Questions 9B, 10B, 11B, 12B, and 13B apply only if respondent’s “reference trip” was by plane and ask for the airport used to get off the plane, the mode of access used to get from the airport to the destination, if a connection from one plane to another was required, and information about the fare paid by the respondent for the plane. This self-reported fare will be used as the base fare value for use in SP choice exercises. If respondent does not remember the fare paid, or if the value they provide is unreasonable, default values will be used based on published air fares for travel between the origin place and destination. Since plane fare information is collected in the screener for phone follow-up respondents, 12B and 13B are skipped in the phone follow-up.
Questions 10C, 11C, and 12C apply only if respondent’s “reference trip” was by bus and ask for the mode of access used to get from the bus to the destination, if a connection from one bus to another was required, and information about the fare paid by the respondent for the bus. As for the origin end, given that there are many bus stops, and many are not at formal terminals like airports and rail stations, we do not attempt to ask about specific stops (thus, there is no Question 9C). This self-reported fare will be used as the base fare value for use in SP choice exercises. If respondent does not remember the fare paid, or if the value they provide is unreasonable, default values will be used based on published bus fares for travel between the origin place and destination.

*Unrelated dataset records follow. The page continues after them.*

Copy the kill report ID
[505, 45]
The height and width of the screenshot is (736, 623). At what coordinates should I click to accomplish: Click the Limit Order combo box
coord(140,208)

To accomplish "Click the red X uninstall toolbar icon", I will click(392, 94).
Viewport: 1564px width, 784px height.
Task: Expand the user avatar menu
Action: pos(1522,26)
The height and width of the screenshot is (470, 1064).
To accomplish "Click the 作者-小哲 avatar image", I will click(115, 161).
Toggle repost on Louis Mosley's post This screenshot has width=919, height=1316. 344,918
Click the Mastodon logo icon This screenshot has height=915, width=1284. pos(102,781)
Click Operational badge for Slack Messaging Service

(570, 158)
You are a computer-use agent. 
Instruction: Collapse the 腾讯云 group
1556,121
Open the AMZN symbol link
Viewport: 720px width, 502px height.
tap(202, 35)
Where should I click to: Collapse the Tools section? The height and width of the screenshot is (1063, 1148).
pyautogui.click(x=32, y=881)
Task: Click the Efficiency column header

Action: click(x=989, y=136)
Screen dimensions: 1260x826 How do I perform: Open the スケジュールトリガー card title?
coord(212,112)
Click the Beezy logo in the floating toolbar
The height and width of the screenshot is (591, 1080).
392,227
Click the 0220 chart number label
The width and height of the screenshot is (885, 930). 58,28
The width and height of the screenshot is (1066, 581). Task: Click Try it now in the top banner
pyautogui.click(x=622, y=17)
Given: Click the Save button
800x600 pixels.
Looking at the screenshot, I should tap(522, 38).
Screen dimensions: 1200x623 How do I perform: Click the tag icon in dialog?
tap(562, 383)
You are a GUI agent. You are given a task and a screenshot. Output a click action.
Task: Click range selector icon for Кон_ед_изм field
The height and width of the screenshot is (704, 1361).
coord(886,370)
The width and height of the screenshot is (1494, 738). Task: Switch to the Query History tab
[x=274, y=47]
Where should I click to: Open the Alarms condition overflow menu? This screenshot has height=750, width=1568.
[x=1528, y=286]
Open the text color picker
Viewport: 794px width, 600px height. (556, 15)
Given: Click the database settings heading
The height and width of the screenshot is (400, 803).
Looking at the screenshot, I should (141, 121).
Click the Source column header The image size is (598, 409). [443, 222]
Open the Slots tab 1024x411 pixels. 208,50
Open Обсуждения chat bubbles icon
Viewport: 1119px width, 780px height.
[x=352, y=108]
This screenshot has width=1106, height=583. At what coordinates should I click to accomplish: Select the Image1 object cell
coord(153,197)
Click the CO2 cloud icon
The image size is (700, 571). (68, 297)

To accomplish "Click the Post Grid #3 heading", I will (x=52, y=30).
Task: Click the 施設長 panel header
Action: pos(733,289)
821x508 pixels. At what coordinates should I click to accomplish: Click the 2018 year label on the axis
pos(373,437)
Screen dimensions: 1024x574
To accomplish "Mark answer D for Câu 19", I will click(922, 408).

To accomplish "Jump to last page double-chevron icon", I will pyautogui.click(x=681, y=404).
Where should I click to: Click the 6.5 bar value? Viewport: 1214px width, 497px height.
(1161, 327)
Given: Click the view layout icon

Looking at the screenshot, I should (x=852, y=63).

In the pilot survey phase, most self-reported rail, air and bus fares by respondents were reasonable when compared to published fares.
Questions 14A, 14B, 14C and 14D apply only if respondent’s “reference trip” was by passenger car/truck/van and ask for the estimated one-way travel time, from a range of network times, and the estimated cost for tolls, parking, and fuel. This self-reported cost estimate will be used as the base travel cost value for use in SP choice exercises for internet follow-up respondents. To the extent that the respondent does not remember these costs or if they are unreasonable, default values will be used based on published tolls likely to be encountered along the highway network between the origin and destination and per-mile costs applied to the trip distance along the highway network.
Question 15 asks for the overall purpose of the respondent’s trip. Trip purpose is one of the most important trip characteristics defining different market segments.
Questions 16 through 19 ask if the trip was made alone or with others and, if it was not alone, collect information on the composition of the group. Mode choice is often impacted by group size and composition. Group size and composition also impact travel costs.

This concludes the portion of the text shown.